**Given data**
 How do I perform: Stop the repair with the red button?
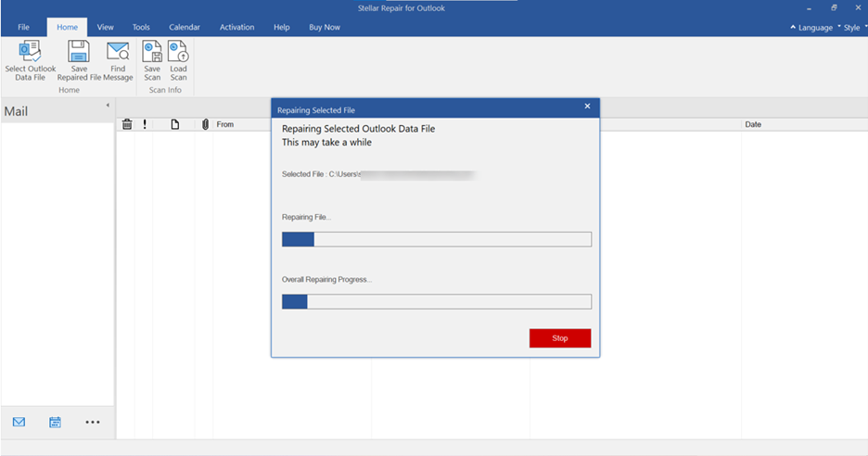click(x=560, y=338)
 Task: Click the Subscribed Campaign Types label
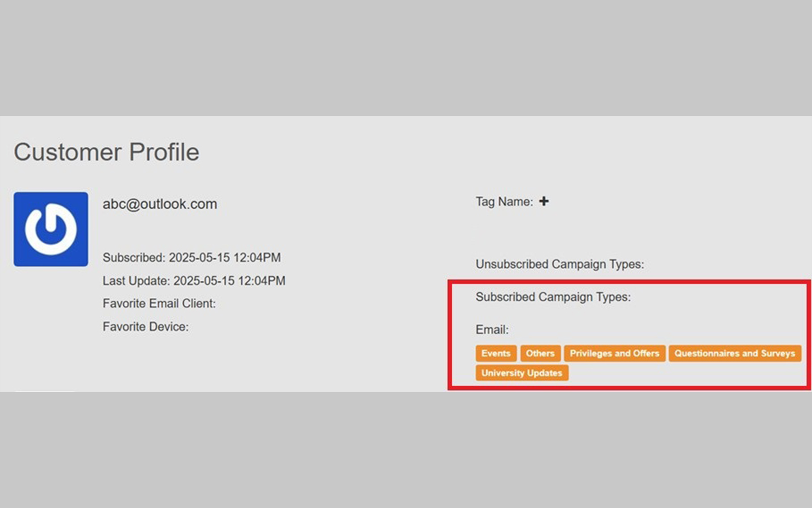coord(553,297)

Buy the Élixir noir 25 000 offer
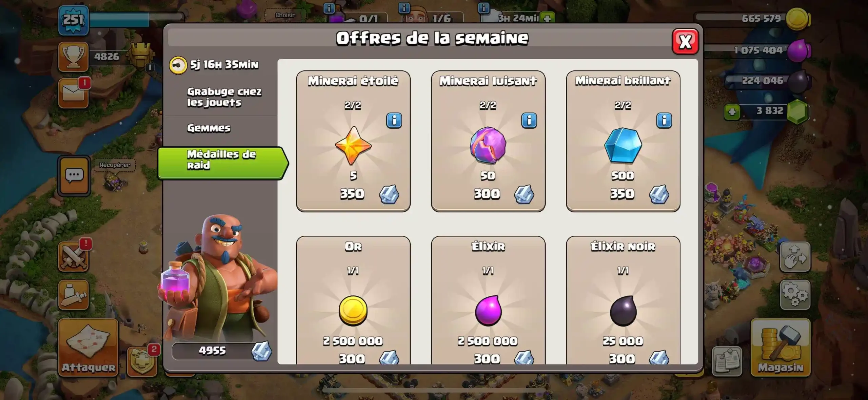(x=623, y=301)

**About this exercise**
Excluding all pictures, reproduce the records exactly as they appear above.

**Task answer**
 How do I perform: Stop the repair with the red button?
click(x=560, y=338)
 Task: Click the Subscribed Campaign Types label
coord(553,297)

Buy the Élixir noir 25 000 offer
(x=623, y=301)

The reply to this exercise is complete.